**Задания:**
[a] Перечислите всех, чьи традиции, по словам фрагмента, продолжает Ильинский как русский художник.
[b] Соответствуют ли фрагменту об Ильинском следующие утверждения? (i) Ильинский оправдывает падших героев. (ii) Спектакль Малого театра, о котором говорится во фрагменте, шел в 1971 году. (iii) Расплюев 33-го года был у Ильинского добродушнее, чем Расплюев 71-го. На каждое ответьте «да» или «нет» и приведите решающие слова фрагмента.
[c] Перепишите из фрагмента об Ильинском текст от слов «Гуманизм – одна» до слов «существо они искалечили.» включительно.

**Фрагмент текста:**
○ ○ ○ ○ ○

Гуманизм – одна из важнейших черт в творческом облике Ильинского и один из главных источников его актерского обаяния.
После Расплюева Ильинский-актер и Ильинский-чтец создал галерею образов бедных людей, чье достоинство было попрано «сильными мира сего», чью жизнь они разбили вдребезги, чей душевный мир они загрязнили и опустошили, чье нравственное существо они искалечили.
Ильинский не причесывает и не приглаживает ни Шмагу, ни Счастливцева, ни тем более Расплюева, но он стремится в каждом из них найти человеческие черты. Он не оправдывает падших – он призывает к ним милость зрителей. И в этом смысле Ильинский – глубинно русский художник, продолжатель традиций Пушкина и Гоголя, Щепкина и Прова Садовского, Достоевского и Льва Толстого.
Взгляните на фотографию Ильинского в роли Расплюева, где он снят с игральной картой в руке. Да, конечно, плут, да, конечно, шут. Но приглядитесь пристальнее. Какое жалкое у этого гаера лицо! Какие страдальческие у этого шулера глаза! Как он нуждался! Как он мыкался! Как он бедствовал! Как много претерпел он на своем веку оскорблений, унижений, глумлений, телесных и душевных увечий! И в слова о «гнезде» и о «птенцах» Ильинский вкладывал всю тоску Расплюева о своем угле, тоску человека, которому за всю его жизнь никто, наверное, не сказал доброго слова и которому, в свою очередь, не о ком позаботиться и некого пригреть.
– Судьба! За что гонишь? – восклицает Расплюев – Ильинский. Эти слова зазвучали у Ильинского в спектакле Малого театра (1971) с неизмеримо большей силой отчаяния и укора.
Расплюев 33-го года был у Ильинского легкомысленнее, добродушнее и безобиднее в своем шаромыжничании и прощелыжничании. Расплюев 71-го не сменит «стезю порока» на «стезю добродетели». Путь к честной жизни ему заказан. Он целует Кречинскому руку не только в надежде на милость – он целует ее из рабьего обожания. Это пес, виляющий хвостом и лижущий руку господину, который только что его побил. Восторг перед полетом мошеннического воображения своего повелителя живет в Расплюеве – Ильинском бок о бок с холуйским презрением к нему, прорывающимся, как только фортуна словно бы изменяет Михаилу Васильевичу.

○ ○ ○ ○ ○

**Записи:**
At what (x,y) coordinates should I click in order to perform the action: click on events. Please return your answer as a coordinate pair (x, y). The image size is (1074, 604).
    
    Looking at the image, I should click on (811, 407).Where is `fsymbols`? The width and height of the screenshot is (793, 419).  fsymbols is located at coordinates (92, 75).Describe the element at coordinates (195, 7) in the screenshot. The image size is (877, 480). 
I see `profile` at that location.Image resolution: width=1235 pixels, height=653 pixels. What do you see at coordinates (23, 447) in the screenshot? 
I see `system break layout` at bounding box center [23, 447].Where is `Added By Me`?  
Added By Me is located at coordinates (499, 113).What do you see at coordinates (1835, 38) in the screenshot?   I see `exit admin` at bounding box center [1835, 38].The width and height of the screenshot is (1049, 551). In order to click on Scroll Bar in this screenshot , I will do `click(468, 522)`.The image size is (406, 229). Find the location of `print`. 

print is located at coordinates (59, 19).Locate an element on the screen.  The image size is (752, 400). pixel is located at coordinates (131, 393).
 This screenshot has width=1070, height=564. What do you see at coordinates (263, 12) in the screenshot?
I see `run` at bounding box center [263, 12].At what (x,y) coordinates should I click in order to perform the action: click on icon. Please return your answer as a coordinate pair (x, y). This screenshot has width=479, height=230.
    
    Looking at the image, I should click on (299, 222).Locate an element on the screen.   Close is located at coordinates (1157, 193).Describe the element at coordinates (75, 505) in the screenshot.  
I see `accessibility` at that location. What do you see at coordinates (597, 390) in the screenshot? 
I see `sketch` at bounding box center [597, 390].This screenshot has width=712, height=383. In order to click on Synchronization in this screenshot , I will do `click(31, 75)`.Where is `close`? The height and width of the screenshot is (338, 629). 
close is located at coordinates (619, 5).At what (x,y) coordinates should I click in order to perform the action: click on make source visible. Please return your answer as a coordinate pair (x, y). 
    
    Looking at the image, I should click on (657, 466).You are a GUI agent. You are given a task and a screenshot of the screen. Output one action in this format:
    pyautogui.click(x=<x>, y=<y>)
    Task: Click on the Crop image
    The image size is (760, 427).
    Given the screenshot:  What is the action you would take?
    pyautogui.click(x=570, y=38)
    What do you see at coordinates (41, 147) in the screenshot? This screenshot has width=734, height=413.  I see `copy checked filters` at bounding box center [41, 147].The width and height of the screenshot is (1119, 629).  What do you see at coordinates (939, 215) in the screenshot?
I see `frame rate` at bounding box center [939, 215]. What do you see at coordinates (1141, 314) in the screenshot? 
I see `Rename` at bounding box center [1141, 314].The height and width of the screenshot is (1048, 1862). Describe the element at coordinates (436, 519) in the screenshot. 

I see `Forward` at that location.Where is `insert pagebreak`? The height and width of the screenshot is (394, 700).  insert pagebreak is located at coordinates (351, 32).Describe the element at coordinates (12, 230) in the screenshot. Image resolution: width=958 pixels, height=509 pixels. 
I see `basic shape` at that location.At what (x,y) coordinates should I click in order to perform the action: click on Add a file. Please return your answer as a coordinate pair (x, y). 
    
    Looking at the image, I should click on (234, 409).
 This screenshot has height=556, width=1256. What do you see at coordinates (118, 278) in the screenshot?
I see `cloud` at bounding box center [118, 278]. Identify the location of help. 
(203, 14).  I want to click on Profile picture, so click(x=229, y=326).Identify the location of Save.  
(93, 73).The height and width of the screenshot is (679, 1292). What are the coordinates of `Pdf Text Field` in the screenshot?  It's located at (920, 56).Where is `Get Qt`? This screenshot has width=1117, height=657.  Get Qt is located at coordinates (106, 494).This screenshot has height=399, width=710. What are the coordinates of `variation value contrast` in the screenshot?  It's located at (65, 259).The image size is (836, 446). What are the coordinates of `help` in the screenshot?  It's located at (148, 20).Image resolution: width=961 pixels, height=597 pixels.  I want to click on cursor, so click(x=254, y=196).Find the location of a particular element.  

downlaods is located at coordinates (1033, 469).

○ ○ ○ ○ ○

**Ответы:**
[a] Пушкин, Гоголь, Щепкин, Пров Садовский, Достоевский, Лев Толстой.

[b]
(i) Нет: «Он не оправдывает падших – он призывает к ним милость зрителей».
(ii) Да: «в спектакле Малого театра (1971)».
(iii) Да: «Расплюев 33-го года был у Ильинского легкомысленнее, добродушнее и безобиднее в своем шаромыжничании и прощелыжничании».

[c]
Гуманизм – одна из важнейших черт в творческом облике Ильинского и один из главных источников его актерского обаяния.
После Расплюева Ильинский-актер и Ильинский-чтец создал галерею образов бедных людей, чье достоинство было попрано «сильными мира сего», чью жизнь они разбили вдребезги, чей душевный мир они загрязнили и опустошили, чье нравственное существо они искалечили.